Nos últimos anos Woody Allen dirigiu apenas um filme nos Estados Unidos, Tudo Pode Dar Certo – um filme em que, altruisticamente, indica doses de loucura e generosidade como antídoto para o mau humor dominante. Talvez ele esteja mais chateado ainda, além do seu natural desprezo à futilidade, com a falta de público e de produtores que, em certo sentido, o fizeram migrar de Nova Iorque para cidades como Londres, Barcelona, Paris – e a próxima, Roma. E por isso faça dos seus personagens norte-americanos de Meia-noite em Paris alguns dos mais antipáticos criados ao longo de sua carreira. Chega a ser constrangedor.
CELEBRIDADES – Os sogros, a noiva e o casal de amigos não dão sossego ao longo do filme para o qual o cineasta encontrou a saída como contraponto àquele mundo de aparências, consumo, superficialidade e empáfia: Gil desdenha dos compromissos fáceis que motivam todos na capital francesas e, ao soar de algumas badaladas de um sino, corre para os famosos anos da Geração Perdida de escritores e artistas norte-americanos que, desencantados com a América do entreguerras, se exilaram voluntariamente em Paris.

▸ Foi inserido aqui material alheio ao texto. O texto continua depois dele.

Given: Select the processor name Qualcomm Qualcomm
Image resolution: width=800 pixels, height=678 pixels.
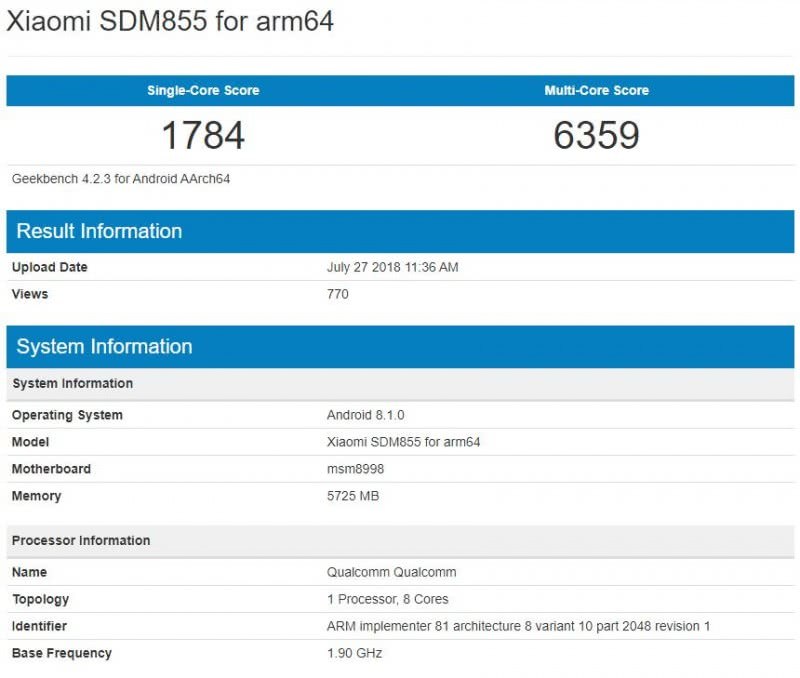Looking at the screenshot, I should pos(391,572).
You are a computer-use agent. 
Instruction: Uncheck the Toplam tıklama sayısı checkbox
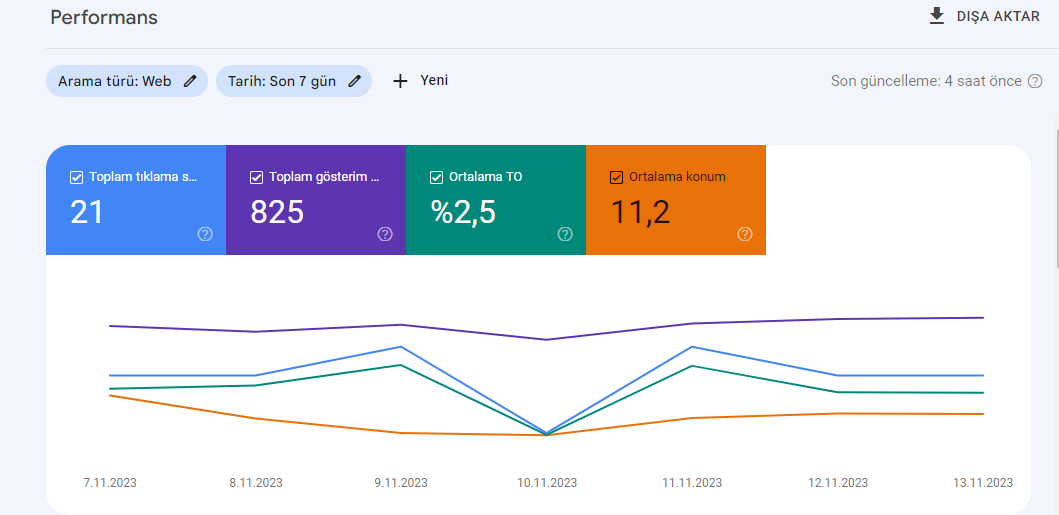[x=76, y=178]
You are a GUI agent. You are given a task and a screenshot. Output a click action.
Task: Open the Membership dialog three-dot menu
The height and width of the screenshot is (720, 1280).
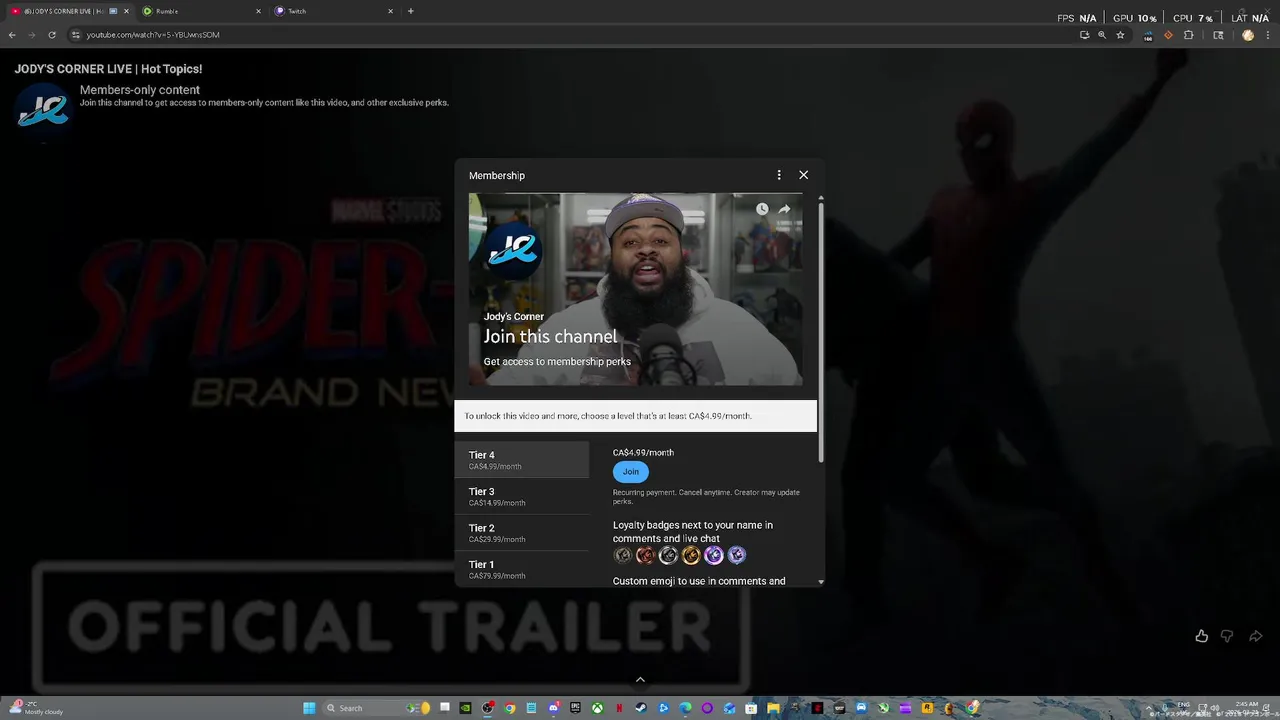point(779,175)
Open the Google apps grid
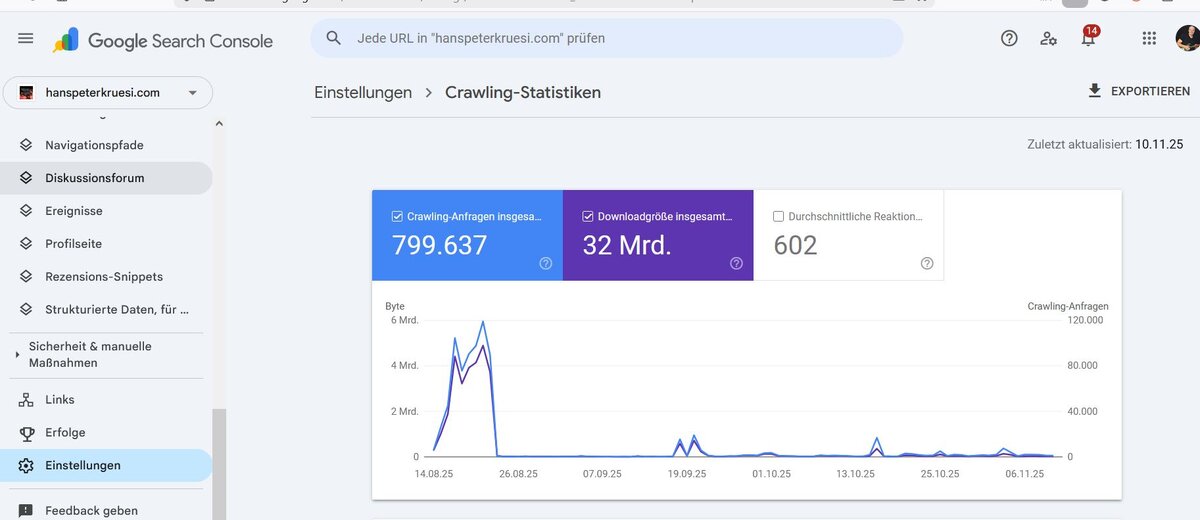The height and width of the screenshot is (520, 1200). point(1149,39)

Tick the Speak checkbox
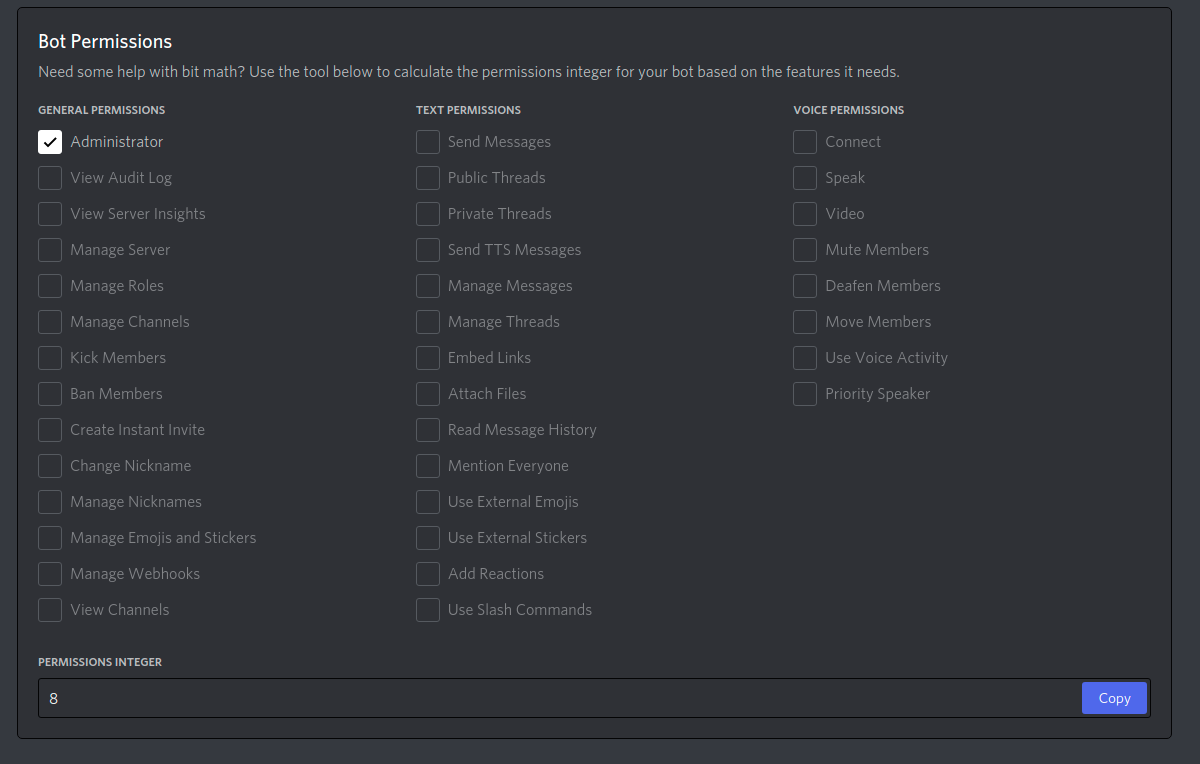805,178
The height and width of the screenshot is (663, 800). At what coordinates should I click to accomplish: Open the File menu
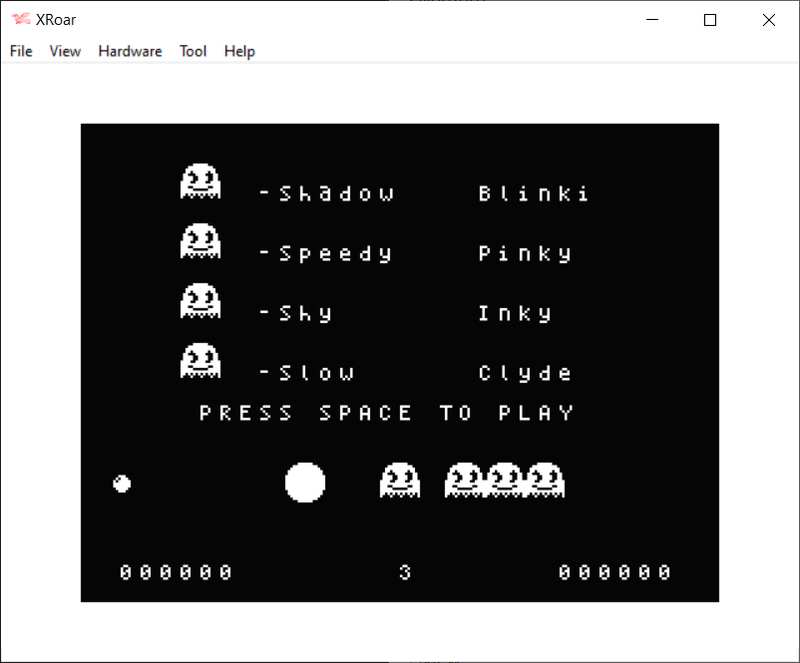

Nome cunhado pela escritora Gertrude Stein (Kathy Bates), autora de Autobiografia de Alice B. Toklas, de perdida, no entanto, aquela geração que antecedeu os beatniks e existencialistas, não tinha nada. Gravitava em torno da senhora Stein gente como Ernest Hemingway, F. Scott Fitzgerald, William Faulkner, Ezra Pound, T. S. Elliot e Cole Porter, os expatriados norte-americanos que, ao lado de gênios europeus como James Joyce, Pablo Picasso, Salvador Dalí e Luis Buñuel formaram um grupo de intelectuais determinantes na arte e na literatura do século 20.
São nomes com os quais Gil vai conviver ao longo de uma narrativa em que sobram momentos de muita graça e humor. Fluente, claro, objetivo, Meia-noite em Paris contrapõe-se às ondulações de um roteiro que brinca, todo momento, com as aspirações intelectuais do público, levado ainda mais adiante, para além dos anos 20, ao final do século XIX. É quando encontramos nomes como Toulouse Lautrec, Gauguin e Degas, no início da Belle Époque. Ou mais ainda, ao século XVIII, no período da Revolução Francesa, em um breve instante, um dos melhores do filme, no desfecho dado ao detetive que também se embrenha nos corredores do tempo e dos palácios franceses, contratado pelo pai da noiva para saber o que o roteirista faz todas as noite, sozinho, em Paris.
Mas nada se compara ao encontro de Luis Buñuel com Gil Pierce, que, em referência ao antológico O Anjo Exterminador (1962), sugere ao cineasta espanhol que faça um filme sobre um grupo de amigos que não conseguem sair da casa onde participam de uma festa. Em um ímpeto, Woody Allen despeja a referência básica, seja ela temática ou estética, de Meia-Noite em Paris: o surrelismo do mestre insurreto de filmes como O Discreto Charme da Burguesia, O Fantasma da Liberdade e Esse Obscuro Objeto de Desejo, e seu humor corrosivo, que desanca o mundo de aparências, modismos e convenções contra o qual o desajeitado Gil Pendler, afinal e a sua maneira, não mede bala.